Miathe’s mind was reeling, his spirit in turmoil and it had taken Hurit’s repeated assurances to finally move him from his place among the ghosts beneath the mountain. Even that was grudging. He didn’t trust Moroc, no matter his sister’s insistence in the Great Wolf’s intentions. The god was chaos incarnate and the truth wasn’t in his nature unless it would wreak more havoc. Still, Kokumthena had kept things from all of them—that much was certainty. She’d lied to Miathe about Matchetehew, misled them all about the existence of the two Misignwa and she’d kept Weshemoneto’s imposter a secret from his people. People who had turned against one another for the sake of their Great Spirit and his pauwau mate.

So many lies. So much death. And if the Wolf and Hurit spoke truth, more would come.

Even knowing all of this would not have been enough to move him from his sister’s side now that they had been reunited. To serve Moroc went against everything he’d believed, but he’d agreed, his new allegiance pushing him into a battle Miathe thought he’d left when he’d taken his last breath. His beloved sister had been murdered by a demon wearing Weshemoneto’s skin, but Kokumthena herself had cut Hurit’s thread, serving a death sentence to her favorite of the Tribe’s loyal worshipers.

Pukachi had delivered the execution, but their mother Creator had ordered it and for all of Miathe’s obedience, his rage would not let him stand idly by in the place of honored warriors. He needed -no- he demanded an answer and even if it damned him to a non-existence outside the warrior’s path, he would have it. He just had no idea how.

Mottled, translucent wings spread wide, he soared above the treetops of the forest he’d died to protect, circling the deep valleys and pine-topped hills of the mountains rolling peaks. The world seemed so much brighter since he’d last seen it, the trees greener now and it gave him some faith in a purpose that he’d begun to doubt. Wright’s Holler lived because the demon had been defeated and the balance restored. If nothing else, Miathe had that right in his head and in his heart.

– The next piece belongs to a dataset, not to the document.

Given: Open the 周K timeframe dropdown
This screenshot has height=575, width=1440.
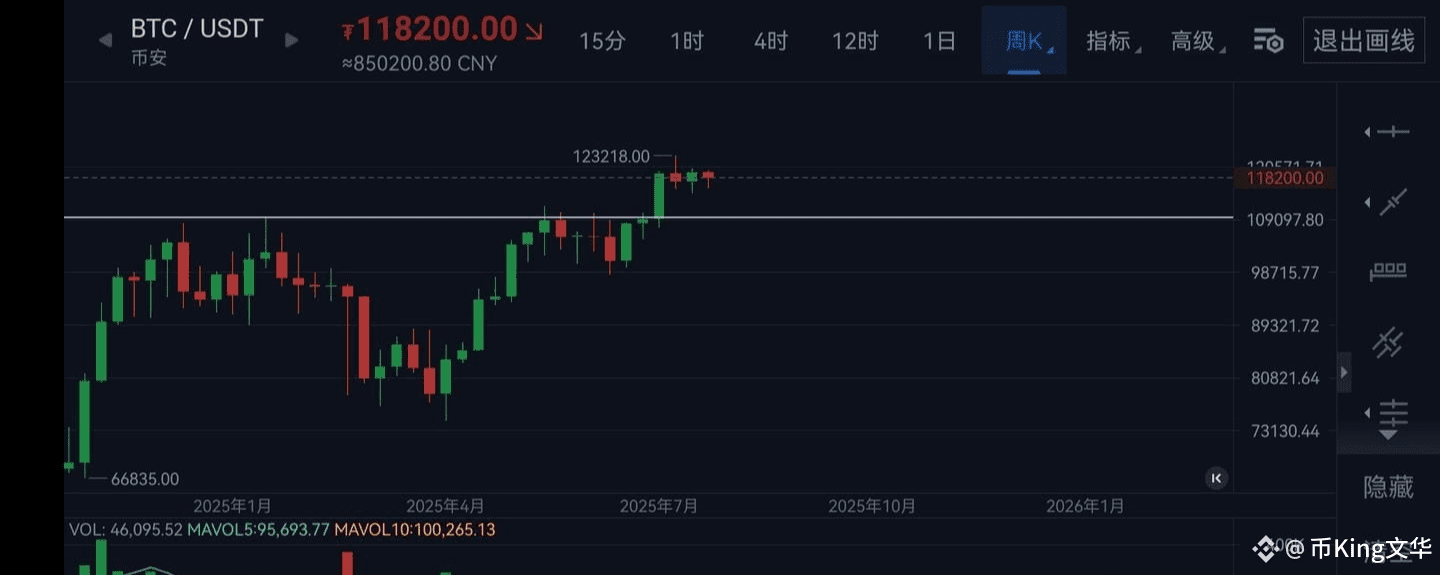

Now he had to focus on the job at hand, circling down through the dense canopy until he landed on a rocky outcropping of the mountain that overlooked a shallow bend in the river. The wind had changed, swirling his feathers with a haunting melody and he hopped on his perch, his head swiveling to find its source when he suddenly felt like he wasn’t alone. There was nothing. Only a gentle rustle of leaves on a current chilled with the coming fall. Letting out a shriek, he took his place as sentry, his eyes trained on the river’s rippling depths.

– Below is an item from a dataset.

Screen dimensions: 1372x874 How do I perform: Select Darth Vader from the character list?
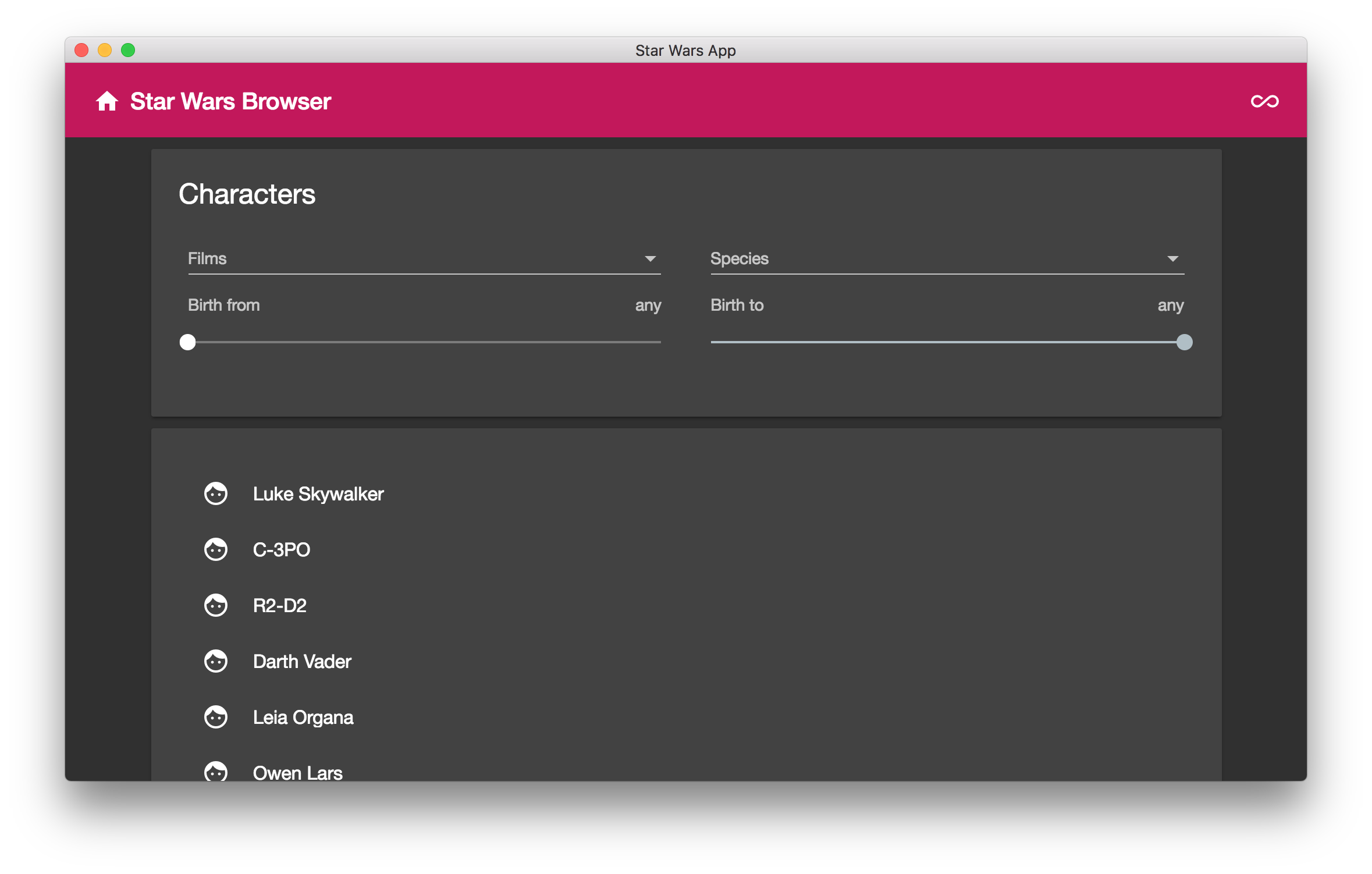point(302,661)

He didn’t know what Moroc expected him to see. The gate to Asanwa was closed, the rush of water undisturbed and this was a colossal waste of time when he could be back with Hurit, making his case that Kokumthena couldn’t have-

The water moved.

Not the way it should have. Not the way the rocks guided it to. It moved in a great heaving lurch that shot upward in a geyser of spitting frigidity, parting down its center for just a moment and falling back, as if something had punched against the surface and been rocked back to the riverbed beneath. Miathe’s wings flapped anxiously, his eyes focusing on every bubble and churn, recording the sight to play back in the Wolf’s twisted mind. He was sent to witness. He was sent to report.

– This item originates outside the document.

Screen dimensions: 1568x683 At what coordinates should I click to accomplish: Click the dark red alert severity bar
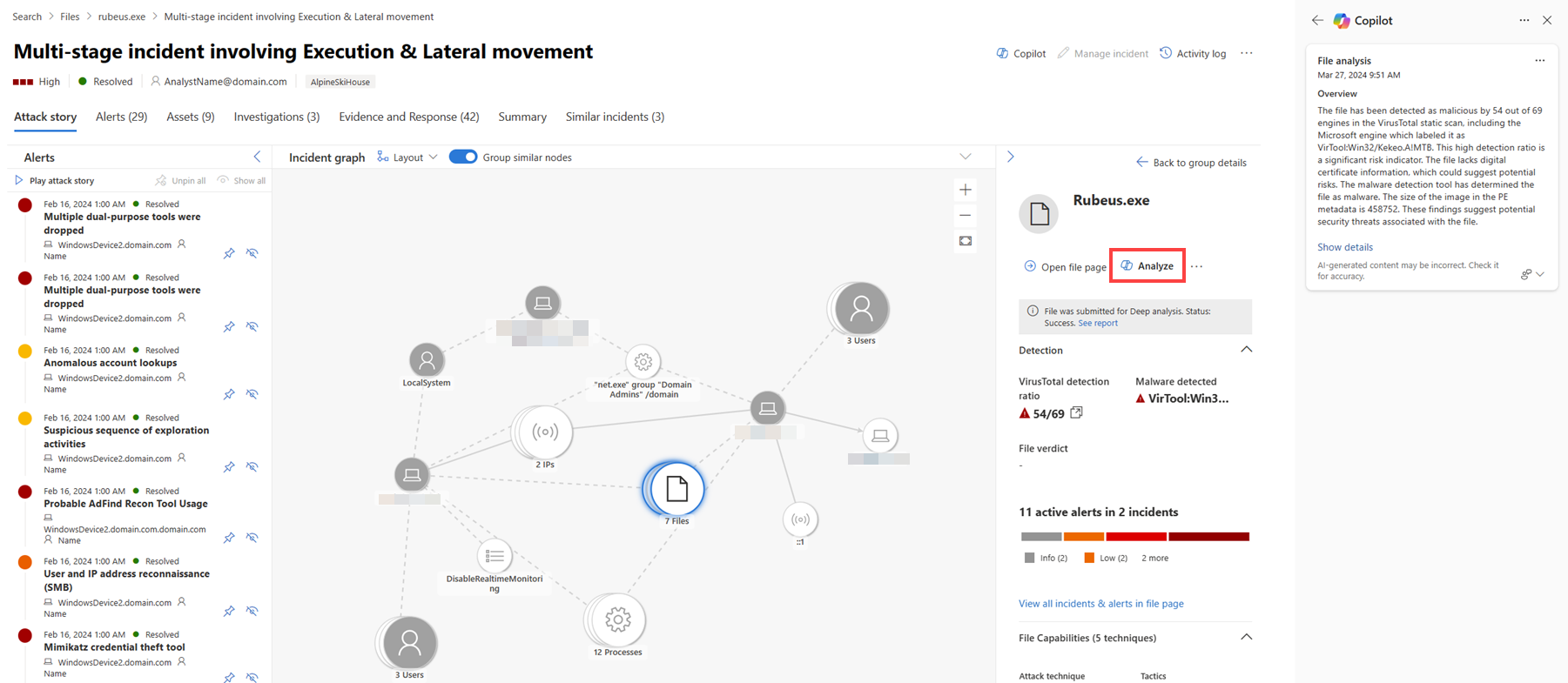click(x=1208, y=537)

Miathe waited, his talons cutting into his rocky perch as the water surged again, sliced from beneath in an explosion that rent the air with its force. He wasn’t alone. Something was here… or at least coming and he watched until the water split in another bisected wall of raging spray, the mountain at his back answering with a rumbling warning. Then something cut through the spray, black and curved, attached to pearled blue plates that flexed a threat before sinking back beneath the surface of the Nocturne. It was all he needed to see. Miathe lifted into the air, hoping that the Misignwa were near… that they’d mastered their mingled magics and found their strength as the guardians of Wright’s Holler and the gate between the winds that lead to their home. Because where the water had been cut, the gate above had trembled in a reverberation of impact as the black curve swipe viciously for entrance. A claw. It had been a claw.

Behind Miathe, the mountain thundered.